Regarding datatype: dtype('<M8[ns]')

Is this dtype(<M8[ns]) same as timestamp.
Iam using " to_datetime" function to convert dates to " timestamp" dtype but im getting this dtype. Is this same.?

I would like to add one thing, when I have perform “rolling” function on top of it. It is working fine

datetime64[ns] is a general dtype, while <M8[ns] is a specific dtype. General dtypes map to specific dtypes, but may be different from one installation of NumPy to the next.
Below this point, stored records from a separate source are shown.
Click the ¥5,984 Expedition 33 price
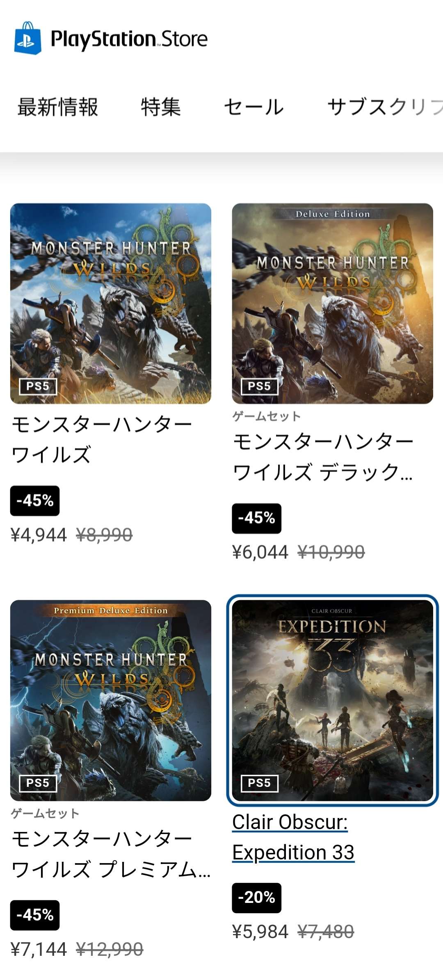 pyautogui.click(x=260, y=932)
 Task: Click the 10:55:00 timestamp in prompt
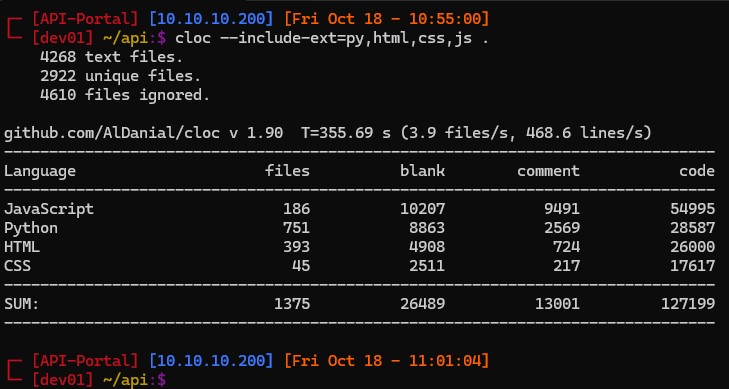[444, 19]
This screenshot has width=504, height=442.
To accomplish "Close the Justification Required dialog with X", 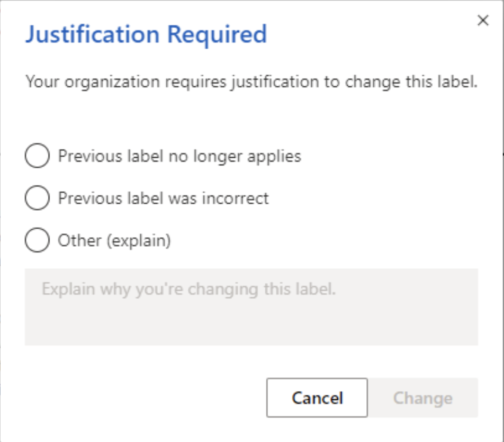I will coord(483,20).
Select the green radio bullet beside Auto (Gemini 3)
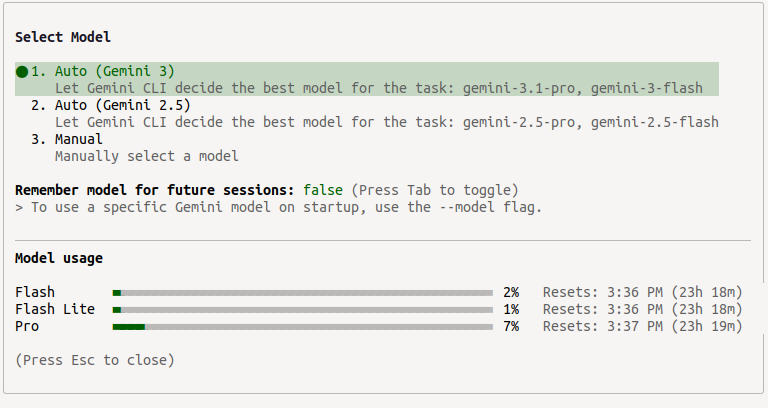 [22, 72]
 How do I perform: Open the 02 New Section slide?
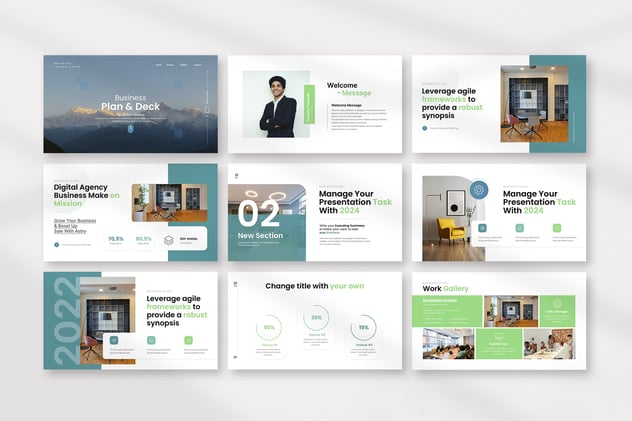(314, 212)
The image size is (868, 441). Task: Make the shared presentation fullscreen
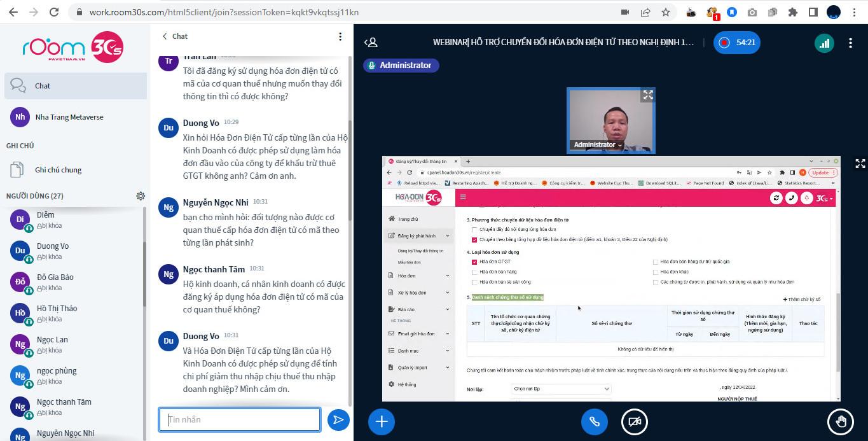coord(860,164)
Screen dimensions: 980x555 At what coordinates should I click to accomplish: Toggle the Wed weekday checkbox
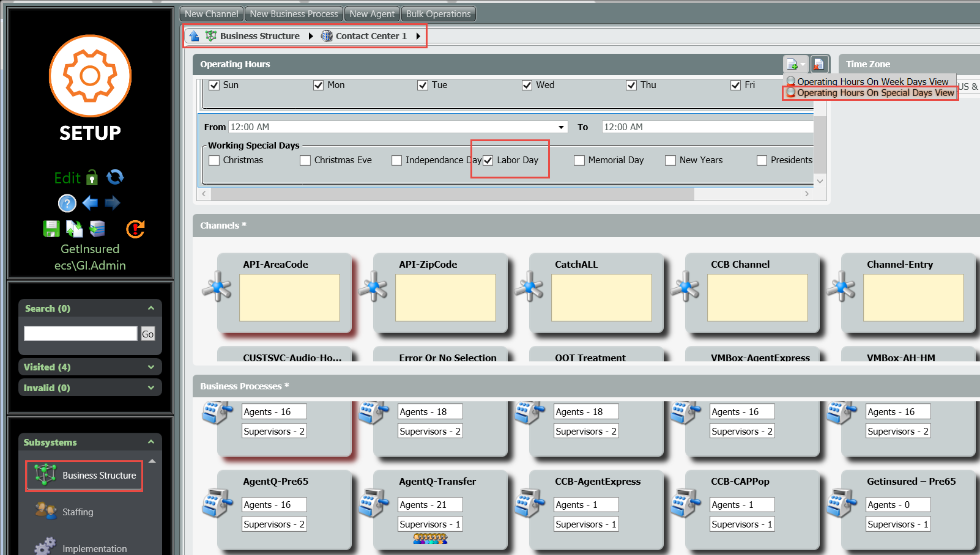click(x=527, y=86)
On a machine whose byte order is little endian, there is no difference between np.dtype('datetime64[ns]') and np.dtype('<M8[ns]') :

In [6]: np.dtype('datetime64[ns]') == np.dtype('<M8[ns]')
Out[6]: True

However, on a big endian machine, np.dtype('datetime64[ns]') would equal np.dtype('>M8[ns]') .

So datetime64[ns] maps to either <M8[ns] or >M8[ns] depending on the endian-ness of the machine.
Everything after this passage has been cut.